Friday, December 15, 2017

Passing the AWS Certified Solutions Architect exam

Before last week, the only certification exam I ever passed was the Microsoft .NET Framework Application Development Foundation certification. This was almost eight years ago. My manager back then thought getting certified was the best way for me to get a raise. It would be a win-win. I for one would learn something along the way, and the company would have less trouble keeping its Microsoft Gold partnership. As far as I remember, I spent a good six months reading, studying and memorizing this 794 pages thick book. Although the book did teach me a fair amount of solid .NET framework internals, most time was spent force feeding myself the ins and outs of framework API's you only need once in a blue moon and should just Google for when needed.

This time around though, it was my own decision to get certified. Mid 2016, our components were getting more and more structured in a way that allowed us to deploy them away from our on-premise data center. Components that didn't own data bound to a specific territory by regulatory requirements and that would allow for some down-time were the obvious candidates.

Moving some of our infrastructure to the cloud, we had a few goals in mind:
  • Take advantage of managed cloud services to reduce operation cost significantly.
  • More freedom to scale up or down. The structure of  the contracts with our data center (and regulations that require us to own our own racks) generally forces us to over provision our infrastructure. Making changes halfway the contract takes time and is costly.
  • Ease into learning how to run software on the cloud for when we move to other markets or when we build services that have less strict territoriality constraints.

Getting started with AWS is easy enough. Starting an EC2 instance, attaching a disk, using a managed database, configuring a load balancer is child's play. But when it came to networking, security, fault-tolerance and properties guaranteed by AWS, I had a lot of questions. I hoped to find answers going over the AWS Certified Solutions Architect material. Why not set myself an artificial goal and get certified while I was at it?

After three months of studying, I passed the exam with a score of 95%. Here's a list of the resources I used, including how much money and time were spent.

Exam Blueprint

You should go over the exam blueprint to understand what they expect you to know to pass the exam. It's a good idea to go over the document while studying and to tick off domains you feel comfortable with.

Money spent: €0, time spent: 30 minutes

A Cloud Guru

A good collection of short videos and mini-exams covering all the topics needed to pass the exam. Details that require extra attention to pass the exam are highlighted throughout the course.

You can get the videos on for €99. I got it through Udemy for only €10. Worth every cent.

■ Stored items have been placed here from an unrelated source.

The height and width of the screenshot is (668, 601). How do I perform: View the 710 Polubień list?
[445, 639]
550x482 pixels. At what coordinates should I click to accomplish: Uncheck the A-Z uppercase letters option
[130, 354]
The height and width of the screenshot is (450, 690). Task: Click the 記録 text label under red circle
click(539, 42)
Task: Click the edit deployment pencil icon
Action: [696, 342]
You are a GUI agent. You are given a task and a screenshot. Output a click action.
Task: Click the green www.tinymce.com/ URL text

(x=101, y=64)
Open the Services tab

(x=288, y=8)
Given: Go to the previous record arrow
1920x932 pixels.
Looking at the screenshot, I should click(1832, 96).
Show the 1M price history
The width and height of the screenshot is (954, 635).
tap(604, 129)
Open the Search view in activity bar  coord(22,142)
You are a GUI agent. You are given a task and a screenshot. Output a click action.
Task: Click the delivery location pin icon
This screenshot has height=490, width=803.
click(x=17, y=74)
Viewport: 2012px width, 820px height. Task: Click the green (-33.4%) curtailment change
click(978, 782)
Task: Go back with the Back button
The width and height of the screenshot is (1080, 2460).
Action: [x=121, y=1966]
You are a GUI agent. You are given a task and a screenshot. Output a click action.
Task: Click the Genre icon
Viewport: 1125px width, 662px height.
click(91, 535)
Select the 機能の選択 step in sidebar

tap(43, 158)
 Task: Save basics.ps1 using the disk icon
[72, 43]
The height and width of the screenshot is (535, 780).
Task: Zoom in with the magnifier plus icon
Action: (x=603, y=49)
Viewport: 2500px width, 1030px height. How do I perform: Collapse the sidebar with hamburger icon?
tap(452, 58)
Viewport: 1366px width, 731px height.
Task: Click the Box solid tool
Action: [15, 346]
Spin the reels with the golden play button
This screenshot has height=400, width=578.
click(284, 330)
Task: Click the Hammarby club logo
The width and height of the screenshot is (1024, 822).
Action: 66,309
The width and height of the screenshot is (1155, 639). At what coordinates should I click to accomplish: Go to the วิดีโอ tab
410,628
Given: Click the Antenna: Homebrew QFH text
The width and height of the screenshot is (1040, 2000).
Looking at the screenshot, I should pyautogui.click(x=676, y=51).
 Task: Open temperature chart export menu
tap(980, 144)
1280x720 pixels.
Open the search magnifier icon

Money spent: €10, time spent: 26 hours

FAQs and Whitepapers

AWS advises you to read a specific set of whitepapers and FAQs. The material can be a bit dry, but it's extremely useful. Not just to pass the exam, but to avoid nasty surprises in production.

Money spent: €0, time spent: 6 hours

AWS Open Guide

An open-source effort to document real world experiences running environments on AWS.

Money spent: €0, time spent: 1 hour


Somewhere around 500 practice questions that tease out the topics you don't completely master. When I got a question wrong, I would read up on the topic and play around in the AWS console until I felt like I got it.

Although there were some questions that were very similar, you can't pass the exam by just studying these questions.

Money spent: €20, time spent: 12 hours

Exam Guru

Mobile app affiliated with A Cloud Guru containing more practice questions. These are less scenario based and less in-depth. The Whizzlabs questions are much more in the direction of what to expect on the actual exam. Disappointing to be fair.

Money spent: €20, time spent: 2 hours

Test exam

A small set of questions provided by AWS in the style of the actual exam. This was very much a waste of time and money. Whizzlabs had copied all of these questions word for word.

Money spent: €20, time spent: 20 minutes

Test day

The least enjoyable part of the experience.  55 multiple choice questions need to be answered in 80 minutes. Half of the questions are quite straight forward. The other half are more involved. For the longer questions, I first read the answers and wrote down the options. For then to read the question and strike through the options that definitely were not a part of the answer. This helped me to focus on the important bits of the question and to gain momentum plowing through the questions at a steady pace. I finished with 25 minutes left.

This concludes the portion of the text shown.